— Start of Material to process —

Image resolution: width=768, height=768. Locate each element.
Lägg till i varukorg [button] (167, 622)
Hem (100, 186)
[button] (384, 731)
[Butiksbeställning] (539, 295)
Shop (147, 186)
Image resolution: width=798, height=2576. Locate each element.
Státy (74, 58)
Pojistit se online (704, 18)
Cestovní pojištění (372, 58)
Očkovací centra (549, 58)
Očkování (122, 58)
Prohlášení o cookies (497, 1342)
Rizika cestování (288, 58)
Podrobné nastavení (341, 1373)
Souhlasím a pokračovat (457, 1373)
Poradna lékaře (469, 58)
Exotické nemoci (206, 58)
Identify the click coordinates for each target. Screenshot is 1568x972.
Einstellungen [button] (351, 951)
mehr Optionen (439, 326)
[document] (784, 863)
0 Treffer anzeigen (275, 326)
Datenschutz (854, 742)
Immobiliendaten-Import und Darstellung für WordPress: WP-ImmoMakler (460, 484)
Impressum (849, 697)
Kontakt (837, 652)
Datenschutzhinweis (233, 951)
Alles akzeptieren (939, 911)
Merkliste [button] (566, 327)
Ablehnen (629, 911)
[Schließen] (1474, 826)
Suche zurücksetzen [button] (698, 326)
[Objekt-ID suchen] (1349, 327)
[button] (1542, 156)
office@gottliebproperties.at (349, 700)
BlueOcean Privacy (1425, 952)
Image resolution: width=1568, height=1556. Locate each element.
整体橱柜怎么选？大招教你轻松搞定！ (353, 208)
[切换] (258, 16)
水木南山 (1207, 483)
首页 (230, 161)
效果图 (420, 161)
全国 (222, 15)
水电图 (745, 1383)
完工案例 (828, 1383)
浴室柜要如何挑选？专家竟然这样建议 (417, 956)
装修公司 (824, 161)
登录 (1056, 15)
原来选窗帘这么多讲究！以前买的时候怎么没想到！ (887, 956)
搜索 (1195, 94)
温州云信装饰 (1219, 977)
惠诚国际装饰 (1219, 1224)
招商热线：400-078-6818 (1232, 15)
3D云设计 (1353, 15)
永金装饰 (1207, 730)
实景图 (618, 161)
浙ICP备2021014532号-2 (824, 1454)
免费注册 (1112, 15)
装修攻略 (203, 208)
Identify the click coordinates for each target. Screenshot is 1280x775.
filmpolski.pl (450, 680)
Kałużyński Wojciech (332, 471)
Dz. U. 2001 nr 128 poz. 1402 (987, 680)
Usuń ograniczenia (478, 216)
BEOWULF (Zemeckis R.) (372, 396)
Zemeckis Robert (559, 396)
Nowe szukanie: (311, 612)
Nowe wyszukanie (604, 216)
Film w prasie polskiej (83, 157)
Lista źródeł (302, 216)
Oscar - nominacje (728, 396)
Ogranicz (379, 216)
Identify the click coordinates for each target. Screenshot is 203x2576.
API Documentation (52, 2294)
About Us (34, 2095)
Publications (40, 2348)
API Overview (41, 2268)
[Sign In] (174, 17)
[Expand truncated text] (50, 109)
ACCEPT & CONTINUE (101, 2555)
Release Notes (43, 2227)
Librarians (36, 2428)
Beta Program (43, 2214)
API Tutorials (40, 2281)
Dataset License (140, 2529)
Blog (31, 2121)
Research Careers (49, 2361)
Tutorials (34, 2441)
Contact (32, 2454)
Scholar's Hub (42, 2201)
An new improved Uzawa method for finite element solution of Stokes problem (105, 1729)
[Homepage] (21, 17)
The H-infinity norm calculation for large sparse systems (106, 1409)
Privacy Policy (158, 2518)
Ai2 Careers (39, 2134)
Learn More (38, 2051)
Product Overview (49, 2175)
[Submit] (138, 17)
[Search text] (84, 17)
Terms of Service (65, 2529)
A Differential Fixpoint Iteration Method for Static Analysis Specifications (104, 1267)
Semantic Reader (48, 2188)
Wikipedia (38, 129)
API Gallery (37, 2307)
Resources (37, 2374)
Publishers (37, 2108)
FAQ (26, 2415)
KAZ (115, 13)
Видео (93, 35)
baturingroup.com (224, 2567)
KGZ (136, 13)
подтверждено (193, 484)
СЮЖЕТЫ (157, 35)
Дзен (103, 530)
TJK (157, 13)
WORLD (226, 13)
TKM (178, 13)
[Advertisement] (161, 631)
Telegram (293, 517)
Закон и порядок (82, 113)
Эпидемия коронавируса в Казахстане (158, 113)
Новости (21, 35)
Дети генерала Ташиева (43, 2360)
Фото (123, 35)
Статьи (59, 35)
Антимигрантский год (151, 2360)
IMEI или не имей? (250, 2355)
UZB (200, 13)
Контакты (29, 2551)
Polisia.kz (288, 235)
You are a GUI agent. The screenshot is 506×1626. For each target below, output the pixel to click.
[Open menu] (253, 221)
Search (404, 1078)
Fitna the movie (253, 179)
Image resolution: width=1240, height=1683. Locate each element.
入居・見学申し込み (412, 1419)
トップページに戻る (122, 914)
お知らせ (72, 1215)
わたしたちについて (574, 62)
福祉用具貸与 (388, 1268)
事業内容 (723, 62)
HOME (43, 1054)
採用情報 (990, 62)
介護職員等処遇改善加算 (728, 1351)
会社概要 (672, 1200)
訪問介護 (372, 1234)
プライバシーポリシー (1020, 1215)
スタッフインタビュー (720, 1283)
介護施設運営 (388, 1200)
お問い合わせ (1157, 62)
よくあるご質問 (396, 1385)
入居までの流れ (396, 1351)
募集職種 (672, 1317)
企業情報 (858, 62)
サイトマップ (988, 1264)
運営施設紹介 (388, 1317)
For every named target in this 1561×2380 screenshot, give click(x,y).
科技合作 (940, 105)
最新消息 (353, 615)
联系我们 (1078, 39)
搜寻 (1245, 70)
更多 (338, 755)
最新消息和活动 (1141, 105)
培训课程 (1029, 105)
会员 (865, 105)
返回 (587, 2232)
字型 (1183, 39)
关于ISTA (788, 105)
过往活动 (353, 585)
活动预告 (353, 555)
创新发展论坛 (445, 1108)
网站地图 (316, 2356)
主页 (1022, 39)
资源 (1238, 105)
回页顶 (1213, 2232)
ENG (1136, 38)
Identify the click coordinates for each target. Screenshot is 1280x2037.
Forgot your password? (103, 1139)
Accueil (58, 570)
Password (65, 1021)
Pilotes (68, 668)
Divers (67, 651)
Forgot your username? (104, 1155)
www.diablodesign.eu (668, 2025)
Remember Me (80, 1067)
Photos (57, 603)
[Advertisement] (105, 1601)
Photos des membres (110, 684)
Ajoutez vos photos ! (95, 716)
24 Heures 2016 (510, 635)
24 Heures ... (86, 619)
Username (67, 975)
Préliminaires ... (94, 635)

— End of Material to process —

Lay out the lines of the collected data above, from the first line through the line containing "Pojistit se online (704, 18)", as a numbered list with blank lines omitted.

1. Image resolution: width=768, height=768. Locate each element.
2. Lägg till i varukorg [button] (167, 622)
3. Hem (100, 186)
4. [button] (384, 731)
5. [Butiksbeställning] (539, 295)
6. Shop (147, 186)
7. Image resolution: width=798, height=2576. Locate each element.
8. Státy (74, 58)
9. Pojistit se online (704, 18)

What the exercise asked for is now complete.